Perl Cd Bookshelf [Electronic resources] نسخه متنی

Building the cppextract Application

Since the Oracle XDK 10g C++ libraries have been converted to use C++ templates, you will use this design approach for the application called cppextract. It will be made up of the following three object files and their associated source files:

cppextractGen.cpp The generic functions used within the application

cppextractForce.cpp The specific instantiation of the generic functions in the application

cppextract.cpp The user interface to the application

The following sections discuss these files and their usage within the application.

Creating the Generic Functions

The cppextractGen.cpp file contains the code of the templates that are used in the application. Its only dependencies are on the standard C I/O library, stdio.h, and the XDK C/C++ library, oraxml10, which is referenced by including xml.hpp:

#ifndef XML_CPP_ORACLE
#include <xml.hpp>
#endif

The processXPath() Template

The processXPath() template performs the actual XPath evaluation by wrapping the process() function with the necessary code to parse the input XML document and to handle the resulting output. Let’s examine the template in detail.

This first section handles the initialization of the XDK context and is a call that all C++ XDK applications need to make. It needs to be made only one time because it can be reused throughout the application.

template< typename TCtx, typename Tnode> unsigned processXPath(
char* dname, char* xpath_exp);
extern "C" {
#include <stdio.h>
}
#include "cppextract.hpp"
template< typename Tnode> void printSubtree( NodeRef< Tnode>& nrefp);
template< typename TCtx, typename Tnode> unsigned processXPath(
char* dname, char* xpath_exp) {
TCtx* ctxp = NULL;
cout << "XML C++ XPath Extract\n";
try
{
ctxp = new TCtx();
}
catch (XmlException& e)
{
unsigned ecode = e.getCode();
cout << "Failed to initialize XML context, error " <<ecode<< "\n";
return ecode;
}

The next section creates an instance of the XPath processor by first creating a new Tools Factory instance, fp, and then using it to create the processor, prp, with createXPathProcessor():

 Factory< TCtx, Tnode>* fp = NULL;
try
{
fp = new Factory< TCtx, Tnode>( ctxp);
}
catch (FactoryException& fe)
{
unsigned ecode = fe.getCode();
cout << "Failed to create factory, error " <<ecode <<"\n";
return ecode;
}
printf("Creating XPath processor\n");
XPath::Processor< TCtx, Tnode>* prp = NULL;
try
{
prp = fp->createXPathProcessor( XPathPrCXml, NULL);
}
catch (FactoryException& fe1)
{
unsigned ecode = fe1.getCode();
cout << "Failed to create XPath processor, error " <<ecode <<"\n";
return ecode;
}

Next, the input XML document is passed in by calling Filesource():

InputSource* isrcp = new FileSource( (oratext*)dname);

The following section invokes the XPath processor through its process() function by passing in the document object, isrcp, and the XPath expression, xpath_exp. The result is returned as objp (which is analyzed in the next section).
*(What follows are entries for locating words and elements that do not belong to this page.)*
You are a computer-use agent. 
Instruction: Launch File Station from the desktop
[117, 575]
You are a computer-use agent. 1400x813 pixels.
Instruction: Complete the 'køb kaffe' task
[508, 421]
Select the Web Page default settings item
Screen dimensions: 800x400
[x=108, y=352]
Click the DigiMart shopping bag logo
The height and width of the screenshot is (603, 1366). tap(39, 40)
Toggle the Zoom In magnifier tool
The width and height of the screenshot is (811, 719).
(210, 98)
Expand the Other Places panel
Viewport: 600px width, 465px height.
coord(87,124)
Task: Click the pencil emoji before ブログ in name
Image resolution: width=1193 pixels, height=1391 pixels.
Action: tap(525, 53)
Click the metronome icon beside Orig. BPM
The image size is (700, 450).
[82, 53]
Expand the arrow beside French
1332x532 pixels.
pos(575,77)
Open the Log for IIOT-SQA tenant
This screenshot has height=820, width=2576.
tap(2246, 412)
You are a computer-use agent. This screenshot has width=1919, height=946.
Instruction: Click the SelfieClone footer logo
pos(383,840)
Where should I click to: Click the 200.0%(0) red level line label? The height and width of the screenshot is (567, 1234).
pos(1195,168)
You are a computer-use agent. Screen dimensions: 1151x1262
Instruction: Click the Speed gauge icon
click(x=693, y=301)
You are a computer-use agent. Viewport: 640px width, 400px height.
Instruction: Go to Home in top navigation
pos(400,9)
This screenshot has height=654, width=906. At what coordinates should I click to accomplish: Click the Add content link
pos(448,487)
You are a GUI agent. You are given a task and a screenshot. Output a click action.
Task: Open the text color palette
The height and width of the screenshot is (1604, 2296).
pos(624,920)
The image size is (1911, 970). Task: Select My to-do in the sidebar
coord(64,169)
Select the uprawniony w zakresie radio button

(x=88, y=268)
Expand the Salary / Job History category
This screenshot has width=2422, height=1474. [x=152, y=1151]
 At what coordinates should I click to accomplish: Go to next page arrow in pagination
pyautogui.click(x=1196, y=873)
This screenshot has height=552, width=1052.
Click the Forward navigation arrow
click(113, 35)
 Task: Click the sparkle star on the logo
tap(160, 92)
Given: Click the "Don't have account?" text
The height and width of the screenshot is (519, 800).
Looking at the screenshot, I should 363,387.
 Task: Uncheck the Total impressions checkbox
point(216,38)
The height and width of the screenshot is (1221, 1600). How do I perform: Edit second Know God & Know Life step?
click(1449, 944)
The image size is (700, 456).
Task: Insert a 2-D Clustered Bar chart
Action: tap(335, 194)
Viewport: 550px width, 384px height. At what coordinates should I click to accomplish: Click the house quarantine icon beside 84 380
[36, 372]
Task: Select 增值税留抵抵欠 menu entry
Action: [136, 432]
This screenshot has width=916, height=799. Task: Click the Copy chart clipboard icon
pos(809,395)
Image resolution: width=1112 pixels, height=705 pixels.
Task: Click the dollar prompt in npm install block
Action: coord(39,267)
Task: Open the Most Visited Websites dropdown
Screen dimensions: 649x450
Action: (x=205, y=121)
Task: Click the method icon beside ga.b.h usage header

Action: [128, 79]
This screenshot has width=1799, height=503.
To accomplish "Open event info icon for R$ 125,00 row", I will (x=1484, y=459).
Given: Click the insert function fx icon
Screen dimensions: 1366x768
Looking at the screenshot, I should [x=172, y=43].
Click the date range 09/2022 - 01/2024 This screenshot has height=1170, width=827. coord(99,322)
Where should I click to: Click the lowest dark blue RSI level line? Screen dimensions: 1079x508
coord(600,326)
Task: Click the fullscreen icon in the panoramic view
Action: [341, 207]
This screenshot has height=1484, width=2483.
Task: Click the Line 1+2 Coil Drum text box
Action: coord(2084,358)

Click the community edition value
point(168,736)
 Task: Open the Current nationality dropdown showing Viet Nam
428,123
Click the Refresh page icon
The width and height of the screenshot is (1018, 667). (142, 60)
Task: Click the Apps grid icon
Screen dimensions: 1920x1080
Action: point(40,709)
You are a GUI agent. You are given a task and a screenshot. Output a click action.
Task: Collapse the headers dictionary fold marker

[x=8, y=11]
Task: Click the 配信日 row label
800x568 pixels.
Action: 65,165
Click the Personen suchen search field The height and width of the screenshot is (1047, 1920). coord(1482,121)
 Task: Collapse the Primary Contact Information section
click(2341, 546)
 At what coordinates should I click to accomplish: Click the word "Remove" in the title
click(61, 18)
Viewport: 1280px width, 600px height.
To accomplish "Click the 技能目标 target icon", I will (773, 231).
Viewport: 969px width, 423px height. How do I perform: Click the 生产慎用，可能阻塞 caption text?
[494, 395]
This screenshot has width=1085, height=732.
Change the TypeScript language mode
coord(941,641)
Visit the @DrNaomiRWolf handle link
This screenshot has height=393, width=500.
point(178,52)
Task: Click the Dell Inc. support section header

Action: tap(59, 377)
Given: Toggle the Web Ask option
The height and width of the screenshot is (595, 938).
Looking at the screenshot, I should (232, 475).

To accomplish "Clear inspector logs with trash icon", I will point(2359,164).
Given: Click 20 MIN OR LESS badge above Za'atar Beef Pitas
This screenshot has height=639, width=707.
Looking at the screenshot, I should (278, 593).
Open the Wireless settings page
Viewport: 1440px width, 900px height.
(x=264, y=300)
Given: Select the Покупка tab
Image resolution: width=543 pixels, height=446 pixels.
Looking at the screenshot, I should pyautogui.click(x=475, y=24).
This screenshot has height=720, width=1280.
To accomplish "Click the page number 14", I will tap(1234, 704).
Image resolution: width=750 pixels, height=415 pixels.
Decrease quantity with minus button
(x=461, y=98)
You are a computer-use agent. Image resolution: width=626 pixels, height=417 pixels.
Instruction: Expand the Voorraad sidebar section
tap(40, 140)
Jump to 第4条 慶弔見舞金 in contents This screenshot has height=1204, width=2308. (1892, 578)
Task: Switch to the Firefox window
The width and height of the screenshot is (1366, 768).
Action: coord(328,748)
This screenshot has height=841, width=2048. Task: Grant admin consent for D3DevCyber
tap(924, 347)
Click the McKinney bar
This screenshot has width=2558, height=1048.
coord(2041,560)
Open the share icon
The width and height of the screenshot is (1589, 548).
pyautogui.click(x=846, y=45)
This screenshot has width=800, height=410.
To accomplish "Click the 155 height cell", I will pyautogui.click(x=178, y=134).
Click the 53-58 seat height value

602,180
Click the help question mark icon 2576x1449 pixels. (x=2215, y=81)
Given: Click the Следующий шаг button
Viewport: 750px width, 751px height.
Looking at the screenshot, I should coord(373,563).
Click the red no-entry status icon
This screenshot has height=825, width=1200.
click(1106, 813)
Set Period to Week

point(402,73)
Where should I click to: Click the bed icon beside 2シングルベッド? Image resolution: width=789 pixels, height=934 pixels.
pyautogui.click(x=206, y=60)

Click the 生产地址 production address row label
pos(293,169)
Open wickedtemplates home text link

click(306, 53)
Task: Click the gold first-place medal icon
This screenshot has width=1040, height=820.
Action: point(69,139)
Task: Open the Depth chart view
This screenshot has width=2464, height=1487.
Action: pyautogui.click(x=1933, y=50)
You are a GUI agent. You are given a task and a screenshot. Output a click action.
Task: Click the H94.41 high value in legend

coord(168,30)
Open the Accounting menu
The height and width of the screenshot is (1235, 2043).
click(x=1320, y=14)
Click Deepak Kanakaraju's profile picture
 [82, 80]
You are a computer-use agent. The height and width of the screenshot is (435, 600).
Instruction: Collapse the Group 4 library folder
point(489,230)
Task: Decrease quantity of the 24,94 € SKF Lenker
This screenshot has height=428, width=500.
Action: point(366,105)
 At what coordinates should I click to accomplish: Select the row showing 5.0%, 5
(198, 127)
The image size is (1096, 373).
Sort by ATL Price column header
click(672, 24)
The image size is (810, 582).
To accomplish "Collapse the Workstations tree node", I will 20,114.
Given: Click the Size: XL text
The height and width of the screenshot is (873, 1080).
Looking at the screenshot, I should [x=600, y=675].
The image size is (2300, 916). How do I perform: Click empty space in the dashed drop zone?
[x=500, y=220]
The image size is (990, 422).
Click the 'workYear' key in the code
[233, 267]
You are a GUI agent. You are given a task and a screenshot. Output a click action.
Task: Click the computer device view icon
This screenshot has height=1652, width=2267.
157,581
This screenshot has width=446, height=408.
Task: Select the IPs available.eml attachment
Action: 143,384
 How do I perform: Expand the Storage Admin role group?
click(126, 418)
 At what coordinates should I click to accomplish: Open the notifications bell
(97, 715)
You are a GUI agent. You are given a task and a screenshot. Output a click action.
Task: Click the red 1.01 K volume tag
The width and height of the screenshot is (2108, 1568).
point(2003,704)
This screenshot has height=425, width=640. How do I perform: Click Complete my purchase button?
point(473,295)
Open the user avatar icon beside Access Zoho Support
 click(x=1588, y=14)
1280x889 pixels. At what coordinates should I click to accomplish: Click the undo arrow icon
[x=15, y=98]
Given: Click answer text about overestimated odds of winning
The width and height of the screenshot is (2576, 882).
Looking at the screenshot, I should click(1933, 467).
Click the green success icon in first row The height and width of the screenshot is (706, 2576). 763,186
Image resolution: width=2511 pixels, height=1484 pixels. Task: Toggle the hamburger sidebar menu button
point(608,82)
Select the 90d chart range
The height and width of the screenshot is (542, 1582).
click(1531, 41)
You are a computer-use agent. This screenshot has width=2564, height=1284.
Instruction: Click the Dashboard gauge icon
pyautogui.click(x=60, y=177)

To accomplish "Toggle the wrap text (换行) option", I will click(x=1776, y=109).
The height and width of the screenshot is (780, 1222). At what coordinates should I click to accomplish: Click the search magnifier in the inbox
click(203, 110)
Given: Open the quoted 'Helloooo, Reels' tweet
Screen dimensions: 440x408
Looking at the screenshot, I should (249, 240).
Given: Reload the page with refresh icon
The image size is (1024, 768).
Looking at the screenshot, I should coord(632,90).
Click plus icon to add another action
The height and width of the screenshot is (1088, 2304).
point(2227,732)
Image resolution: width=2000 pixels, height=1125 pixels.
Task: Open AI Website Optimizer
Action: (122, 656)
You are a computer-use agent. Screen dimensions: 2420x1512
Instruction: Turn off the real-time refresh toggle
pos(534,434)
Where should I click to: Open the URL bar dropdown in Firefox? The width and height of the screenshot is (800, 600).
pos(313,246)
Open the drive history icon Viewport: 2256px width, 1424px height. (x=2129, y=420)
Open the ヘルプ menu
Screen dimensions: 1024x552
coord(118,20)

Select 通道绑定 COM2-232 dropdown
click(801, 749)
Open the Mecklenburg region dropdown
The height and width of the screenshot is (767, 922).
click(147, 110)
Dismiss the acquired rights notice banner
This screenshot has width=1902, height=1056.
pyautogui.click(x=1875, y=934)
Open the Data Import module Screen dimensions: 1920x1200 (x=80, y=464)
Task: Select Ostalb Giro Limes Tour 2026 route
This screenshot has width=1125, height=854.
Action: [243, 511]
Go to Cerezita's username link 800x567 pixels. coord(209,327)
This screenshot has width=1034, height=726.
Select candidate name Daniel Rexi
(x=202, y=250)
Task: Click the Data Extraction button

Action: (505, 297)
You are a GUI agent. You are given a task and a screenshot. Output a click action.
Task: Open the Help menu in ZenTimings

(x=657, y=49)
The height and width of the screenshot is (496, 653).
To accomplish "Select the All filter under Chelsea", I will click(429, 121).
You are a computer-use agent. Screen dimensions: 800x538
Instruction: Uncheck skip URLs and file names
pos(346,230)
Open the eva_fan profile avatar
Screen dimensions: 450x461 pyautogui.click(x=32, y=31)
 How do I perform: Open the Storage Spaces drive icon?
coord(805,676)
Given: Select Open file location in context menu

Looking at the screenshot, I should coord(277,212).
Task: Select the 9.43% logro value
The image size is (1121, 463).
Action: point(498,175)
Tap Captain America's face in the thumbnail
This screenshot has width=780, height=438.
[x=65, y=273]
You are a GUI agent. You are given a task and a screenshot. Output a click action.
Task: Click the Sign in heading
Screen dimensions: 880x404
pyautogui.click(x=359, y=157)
 cout<< "Processing "<<dname;
cout<<"using"<<"\"<<xpath_exp<<"\"<<"\n";
XPathObject< Tnode>* objp = NULL;
try
{
objp = prp->process (isrcp, (oratext*)xpath_exp);
}
catch (XPathException& xpe)
{
unsigned ecode = xpe.getCode();
cout << "Failed to process the document, error " <<ecode <<"\n";
return ecode;
}

The next section queries the result object, objp, and the case statement branches the resulting processing:

 NodeSet< Tnode>* np = NULL;
boolean varb = FALSE;
double num = 0.0;
oratext* str = NULL;
unsigned i = 0;
switch (objp->getObjType())
{
case XPOBJ_TYPE_NDSET:
np = objp->getNodeSet();
cout << "NodeSet:\n";
for (i = 0; i < np->getSize(); i++ )
{
NodeRef< Tnode>* nrefp = np->getNode( i);
switch( nrefp->getNodeType())
{
case ELEMENT_NODE:
NodeRef< Tnode> elref( (*np), nrefp);
cout << "<?xml version=\"1.0\" encoding=\"UTF-8\"?>\n";
printSubTree< Tnode>( *nrefp);
break;
case ATTRIBUTE_NODE:
cout << "Attribute Name :" <<nrefp->getNodeName()<<"\n";
break;
default:
cout<<("Node Value : "<<nrefp->getNodeValue()<<"\n";
break;
}
}
break;

case XPOBJ_TYPE_BOOL:
varb = objp->getObjBoolean();
cout<<("Boolean Value : "<<varb<<"\n";
break;
case XPOBJ_TYPE_NUM:
num = objp->getObjNumber();
cout<<("Numeric Value : "<<num<<"\n";
break;
case XPOBJ_TYPE_STR:
str = objp->getObjString();
cout << "String Value : " << str << "\n";
objp = prp->process (isrcp, (oratext*)xpath_exp);
default:
cout<<( "Failed to create valid object\n");
}
return 0;
}

Since objp may represent a set of nodes, values, strings, etc., you need to loop through them as is done in the FOR loop. If the result is XPOBJ_TYPE_NDSET, then the return type is a node set. An additional case statement further processes it to determine the type of nodes. If the nodes are elements, it treats this as a request for splitting the document into subtrees and thus first prints out the XML processing instruction and then calls the printSubTree() function. If the result is one or more attribute nodes, it prints their names. If the node type is neither an element nor attribute node, it prints its value. For example, consider the following document:

<?xml version="1.0" encoding="UTF-8"?>
<Bookcatalog>
<book ISBN = "7564">
<title>The Adventures of Don Quixote</title>
<author_lastname>Cervantes</author_lastname>
<publisher>Oracle Press</publisher>
<year>2000</year>
<price>50.00</price>
</book>
<book ISBN= "5354">
<title>The Iliad</title>
<author_lastname>Homer</author_lastname>
<publisher>Oracle Press</publisher>
<year>1000</year>
<price>5.00</price>
</book>
</Bookcatalog>

The XPath /bookcatalog/book will print each book record. The XPath //book/@* will print the name of each attribute, which in this case is ISBN. The XPath string(//book/@*) will return the ISBN values of 7564 and 5354 since the case statement will break out under XPOBJ_TYPE_STR. If the node is neither an element nor an attribute, such as a text node, the NodeSet case statement executes its default section and returns the associated string values as in //book/title/text() which returns “The Adventures of Don Quixote” and “The Iliad”.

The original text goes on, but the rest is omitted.